Task requirements - Please restate exactly the lines from the one holding "Instruction: Open the Jun 3 quoted tweet date" to the end of the material, including both ends and excluding every picture.

Raw data -
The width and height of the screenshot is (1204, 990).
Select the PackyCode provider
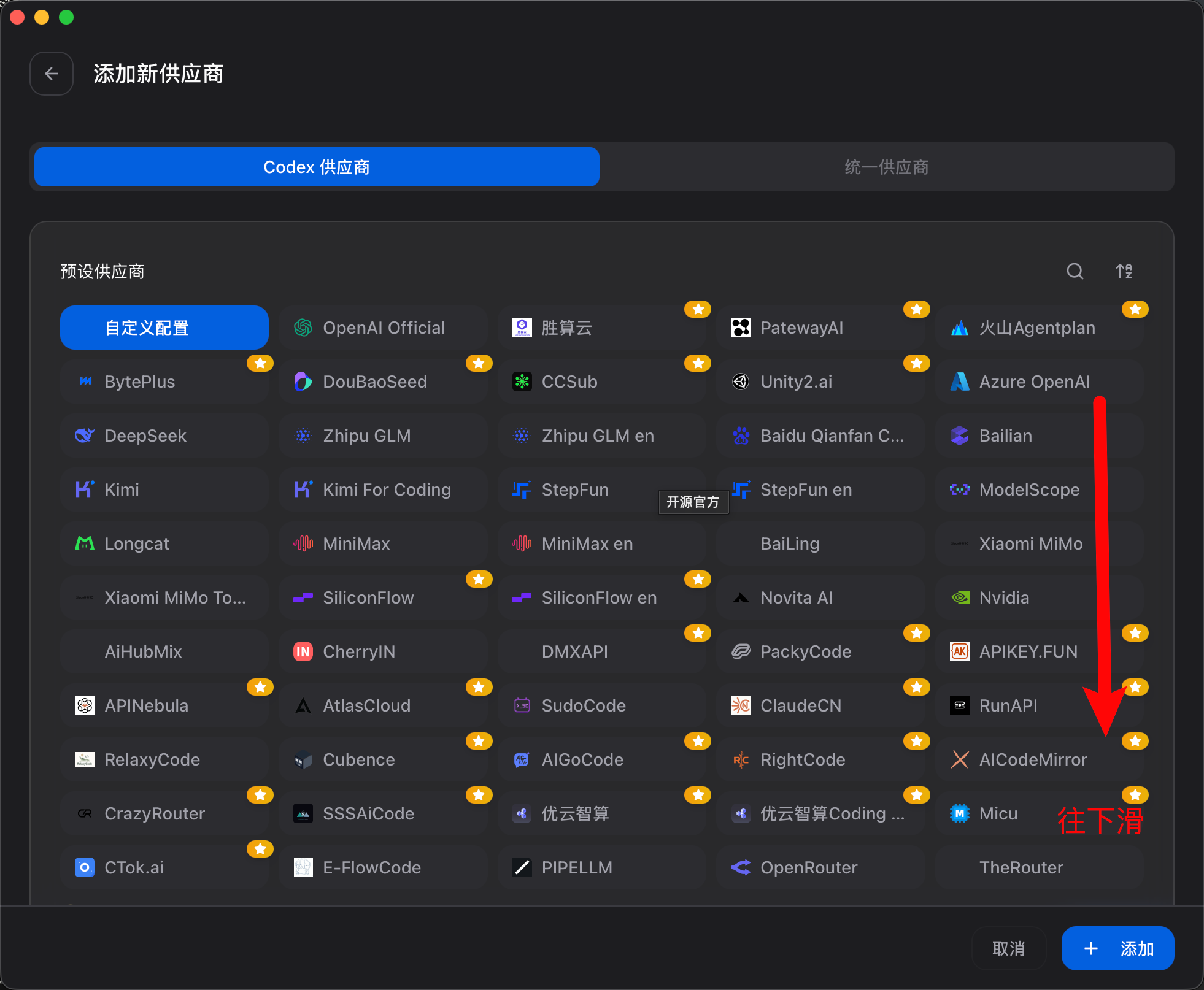click(820, 651)
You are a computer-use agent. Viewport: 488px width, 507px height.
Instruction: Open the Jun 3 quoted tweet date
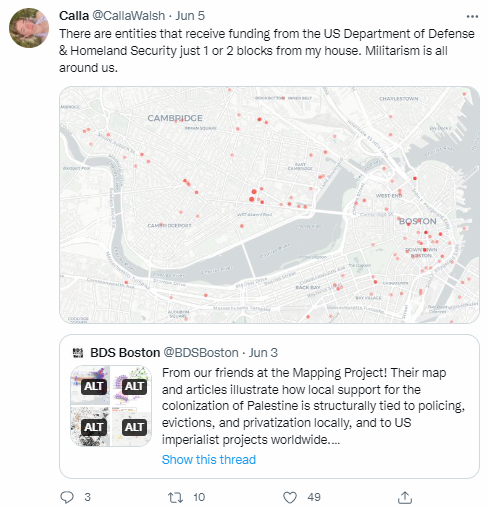(263, 353)
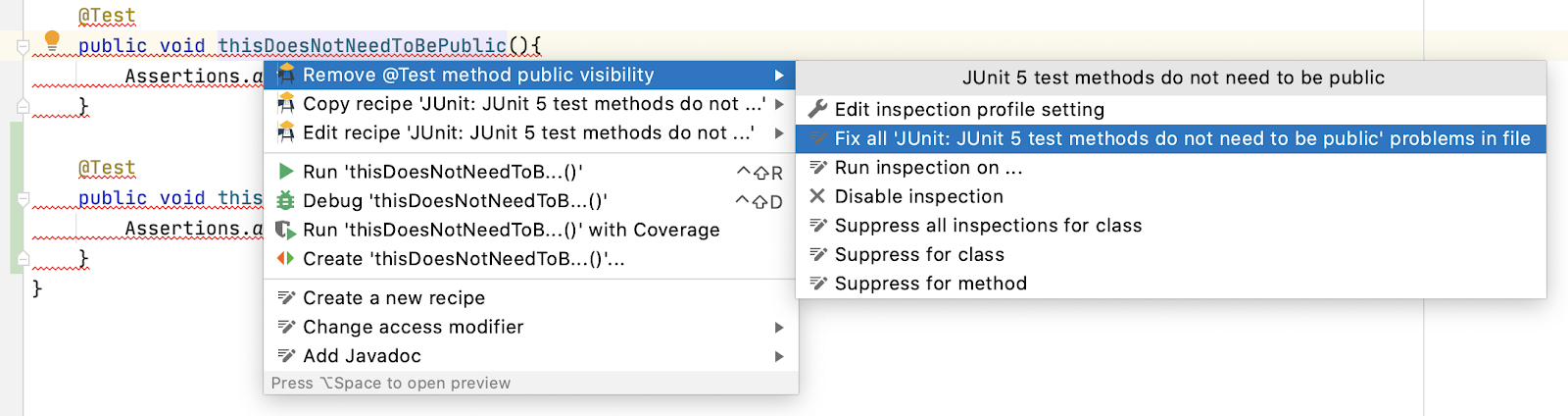This screenshot has height=416, width=1568.
Task: Click the Create run configuration icon
Action: (286, 258)
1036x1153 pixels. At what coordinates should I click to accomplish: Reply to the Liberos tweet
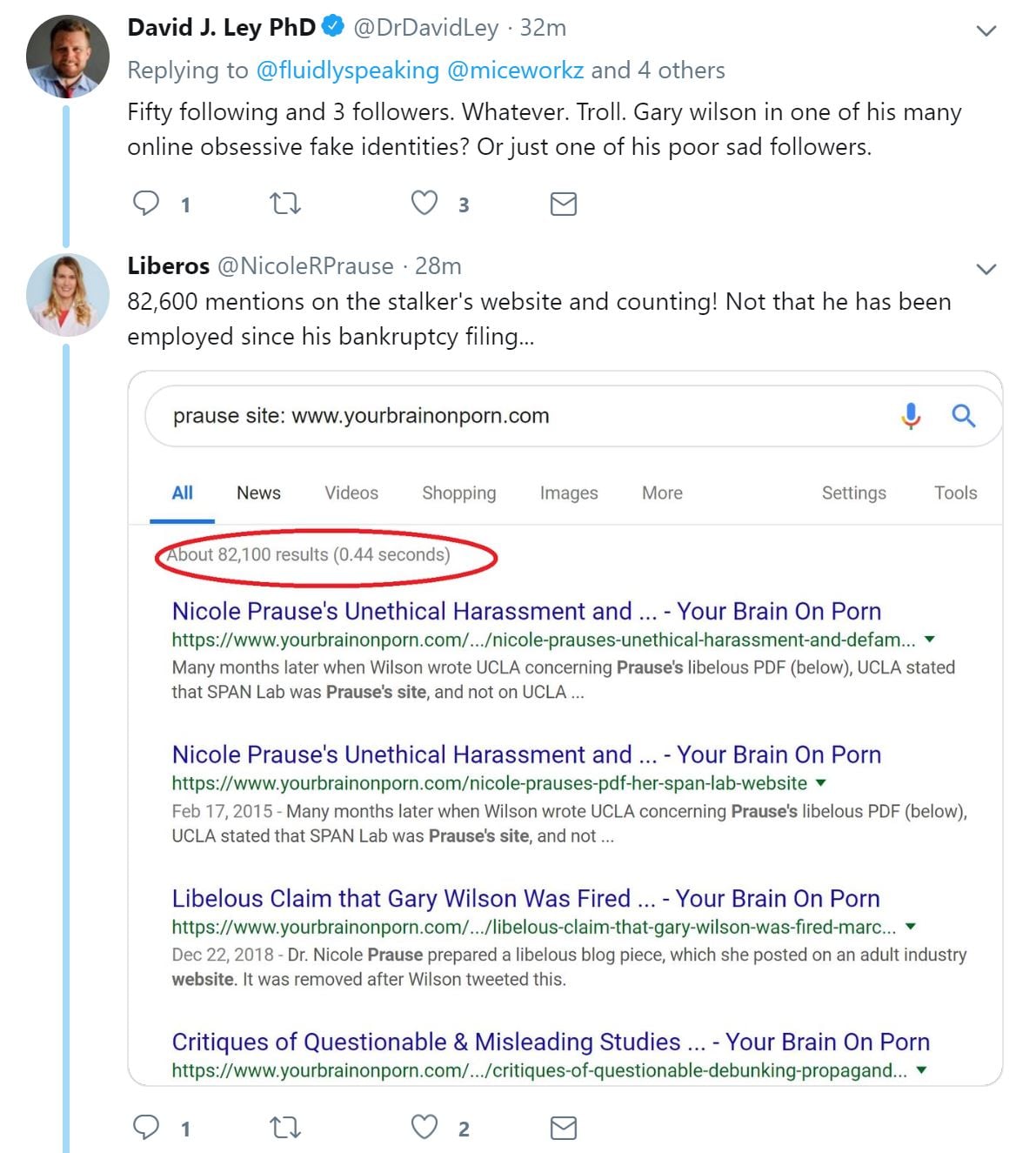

Exercise output -
Instruction: Open the Jun 3 quoted tweet date
(263, 353)
This screenshot has height=416, width=1568.
Task: Click the Create run configuration icon
Action: (286, 258)
1036x1153 pixels. At what coordinates should I click to accomplish: Reply to the Liberos tweet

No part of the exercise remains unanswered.